## Work task
In the data below, set down exactly the lines from the one containing "Image resolution: width=990" up to and including the one containing "the green SEED". Leave the pictures out.

## Input for this task
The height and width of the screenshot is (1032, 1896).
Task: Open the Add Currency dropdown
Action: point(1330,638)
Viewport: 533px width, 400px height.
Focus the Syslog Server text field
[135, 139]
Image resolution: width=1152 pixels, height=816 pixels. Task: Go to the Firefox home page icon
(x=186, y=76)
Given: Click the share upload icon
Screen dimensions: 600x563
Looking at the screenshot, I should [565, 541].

==

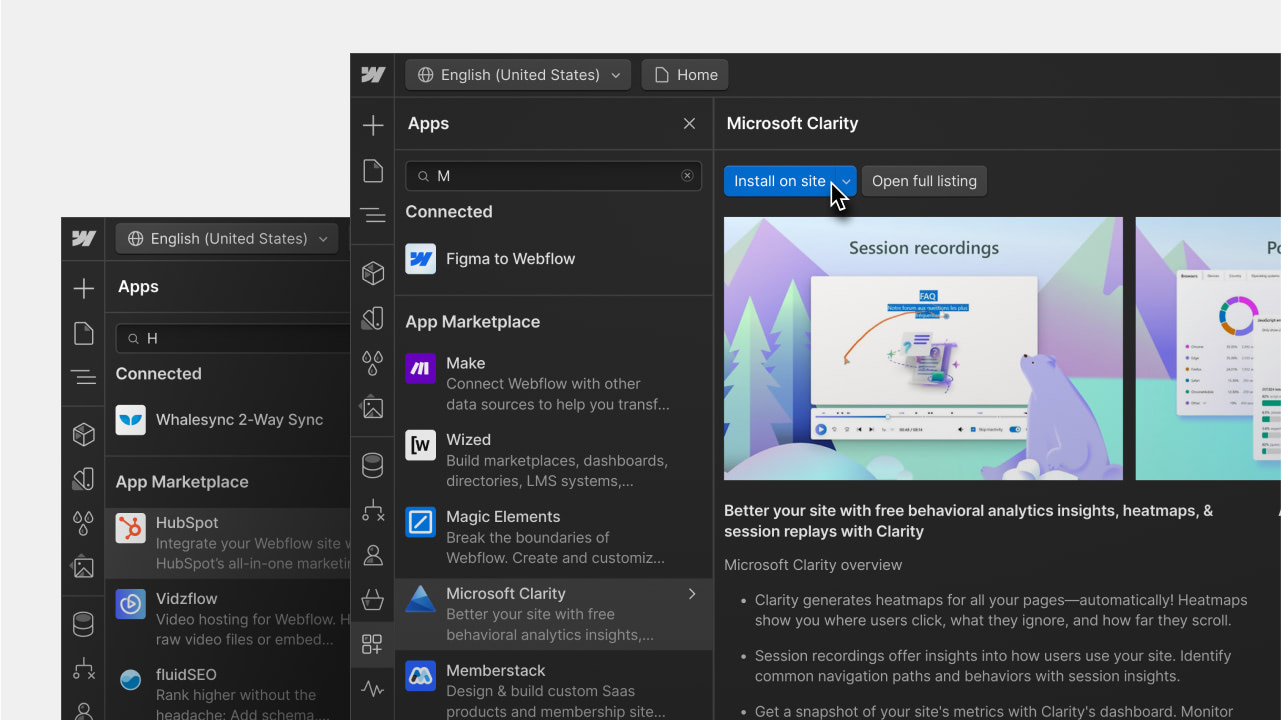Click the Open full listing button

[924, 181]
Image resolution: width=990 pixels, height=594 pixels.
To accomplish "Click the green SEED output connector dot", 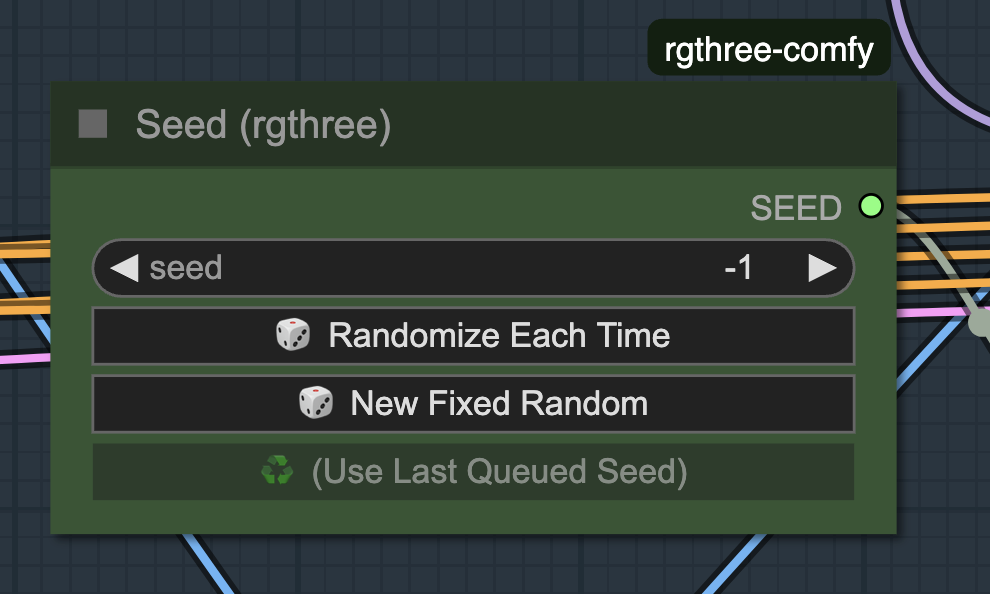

## The answer
Image resolution: width=990 pixels, height=594 pixels.
To accomplish "Click the green SEED output connector dot", 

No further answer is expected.